::: EXTRACT

BF: Aer Lingus recently announced it had raised its flights from Ireland to the US by 236% between November 2021 to November 2022. As of November this year, the company planned to operate 15 transatlantic flights between the two markets in 2023. How has the rise in connectivity helped to underpin tourism in Ireland, and what is being done to grow the amount of connections to meet the expected demand?
Catherine Martin: The direct, convenient and affordable air access to Ireland is a key driver of visitor’s growth, particularly from the United States. We lost a great deal of that connectivity during Covid and that was a concern. The outlook for summer 2023 is really positive. There will be a new service from Cleveland to Dublin, the only direct European service from Cleveland. Aer Lingus is also restarting flights from Hartford to Dublin, and a new United Airline service from Chicago to Shannon will begin next May. We’re back to where we were pre-Covid, but building on that and will exceed it.
BF: The government recently released its Budget 2023, which includes €15 million put toward marketing Ireland as a destination and another €15 million for programs related to the industry, such as training and events. How has the new budget changed from previous budgets in its promotion of tourism and the arts, and what key programs is it expected to produce in this coming year?

::::::

» EXERCISE DETAILS:
Using the interview, explain in one to three sentences why the loss of air connectivity during Covid was a concern for tourism in Ireland. The material that comes next is separate from the interview.

::: EXTRACTED INFORMATION

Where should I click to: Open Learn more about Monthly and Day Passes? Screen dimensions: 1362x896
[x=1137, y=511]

::::::
::: EXTRACTED INFORMATION

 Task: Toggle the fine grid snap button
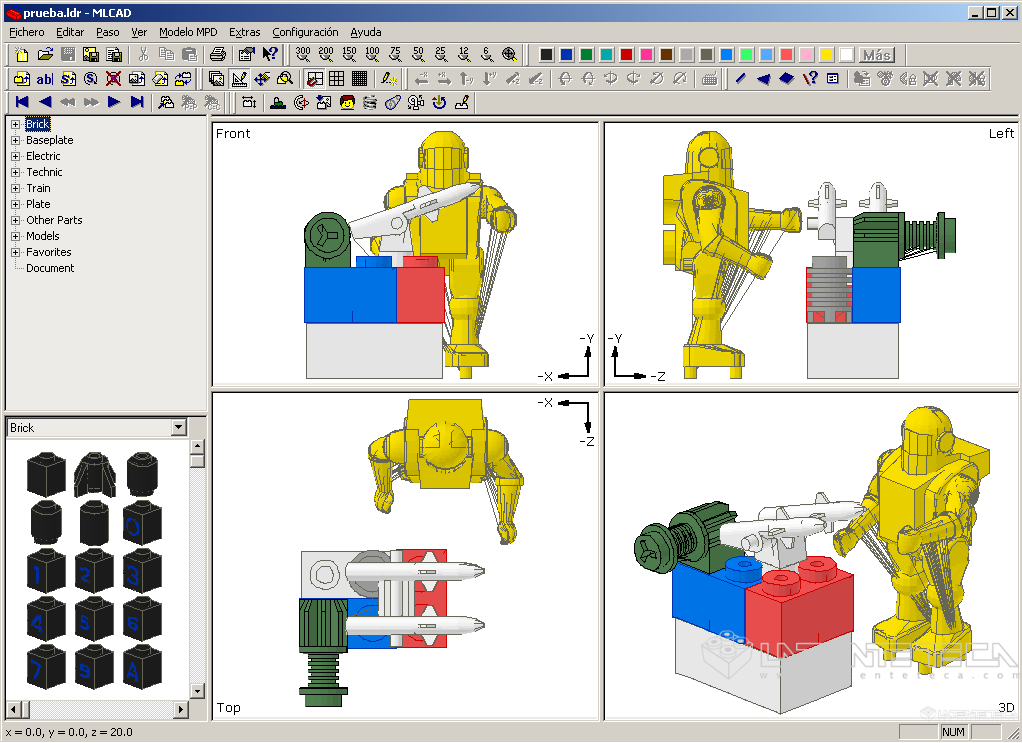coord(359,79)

::::::

» RESPONSE TO THE EXERCISE:
Direct, convenient and affordable air access to Ireland is a key driver of visitor growth, particularly from the United States. Losing much of that connectivity during Covid therefore threatened that growth.